Using hash-indexes for increasing the performance
Add
the file csvdriver.jar to your classpath or extract the jar file in the directory of the
application.
|
Description |
Classes |
|
Driver class (JDBC API v1.0) |
jstels.jdbc.csv.CsvDriver |
|
Data Source class (JDBC API v2.0) |
jstels.jdbc.csv.CsvDataSource |
|
Connection Pool Data Source class (JDBC API v2.0) |
jstels.jdbc.csv.CsvConnectionPoolDataSource |
The connection URL is jdbc:jstels:csv:csvdir, where csvdir may be the following:
absolute or relative path to the local directory containing text files, e.g.:
|
jdbc:jstels:csv:c:/mydir/csvfiles jdbc:jstels:csv:csvfiles |
path to the directory entry within the zip (jar) file, e.g.:
|
jdbc:jstels:csv:zip://c:/myArchive.zip/csvfiles jdbc:jstels:csv:zip://myApp.jar/csvfiles |
FTP URL to the FTP-server directory (syntax: ftp://user:password@hostname[:port]/[dirpath/]), e.g.:
|
jdbc:jstels:csv:ftp://login:password@somesite.com:21/csvfiles |
HTTP URL to the web-server directory, e.g.:
|
jdbc:jstels:csv:http://www.somesite.com/csvfiles |
HTTP URL to the dynamic server page (JSP, ASP, PHP, CGI, etc) which returns a CSV file as output. For more information please see useWebParam driver property.
|
jdbc:jstels:csv:http://www.somesite.com/out.jsp |
The
driver supports a number of parameters that change default behavior of the driver.

• DATASET EXCERPT:
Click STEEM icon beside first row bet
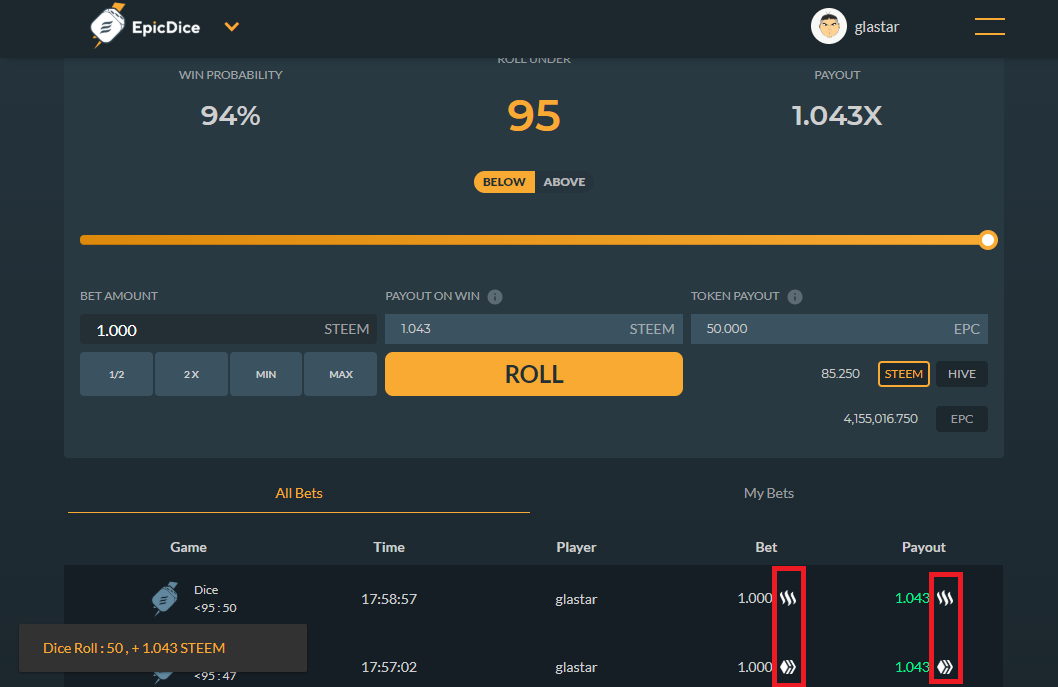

• WHAT THE TASK ASKS:
Answer from the CSV driver page above:
(a) Which class is listed as the "Driver class (JDBC API v1.0)"?
(b) What syntax does it give for the FTP URL?
(c) Which driver property does it point to for more information on using an HTTP URL to a dynamic server page?

• SOLVED PROBLEM:
(a) jstels.jdbc.csv.CsvDriver
(b) ftp://user:password@hostname[:port]/[dirpath/]
(c) useWebParam